Doctors at Kansas City's Research Hospital issued the bulletin and hastened to add that their patient's condition did not appear serious. Former President Harry S Truman had been brought in at midnight, suffering from intestinal influenza. "His condition is satisfactory, and he is in no discomfort." Next day, he was even feeling chipper enough to get out of bed and read the newspaper. Truman, who has not gone to his office in the Truman Library for the past two years, still keeps up with things at his Independence home.

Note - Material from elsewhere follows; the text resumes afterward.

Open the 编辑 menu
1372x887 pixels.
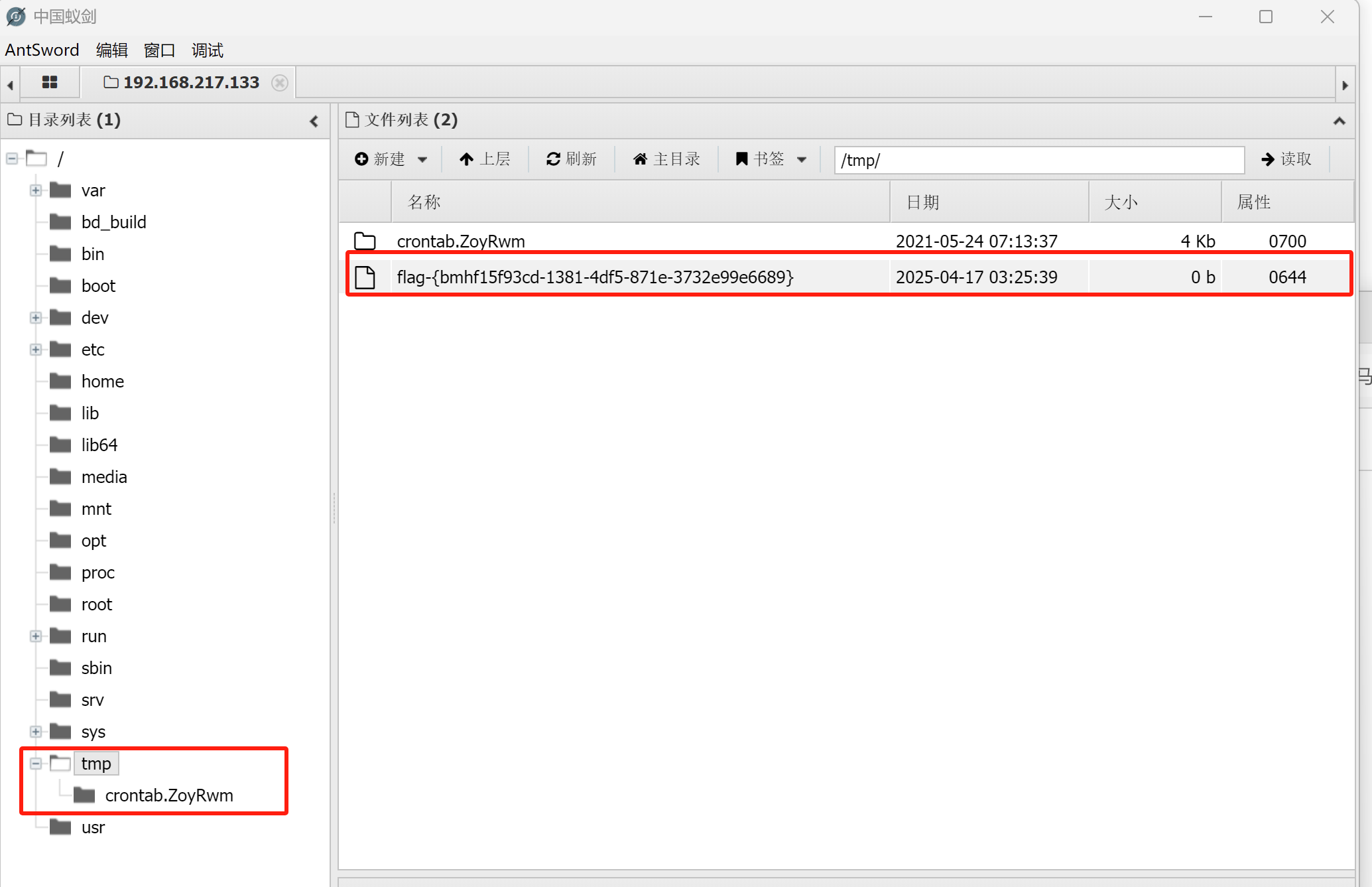click(x=111, y=50)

Only the day before, he had worked on a special announcement: Chief Justice Earl Warren would become chairman of the board of the Harry S Truman International Center for the Advancement of Peace in Jerusalem.
For a while, the family's new father was busy flying around the world tending his billions. Now, pressures seem to have eased, and there, enjoying a leisurely Sunday brunch at Manhattan's Trader Vic's, was a beaming Aristotle Onassis, with Jackie and Son John, who amused himself by sneaking swizzle sticks and loading up on fortune cookies. Afterward, the three took a brief stroll in the nippy air, Onassis, as always, shunning an overcoat and young John manfully emulating his stepfather.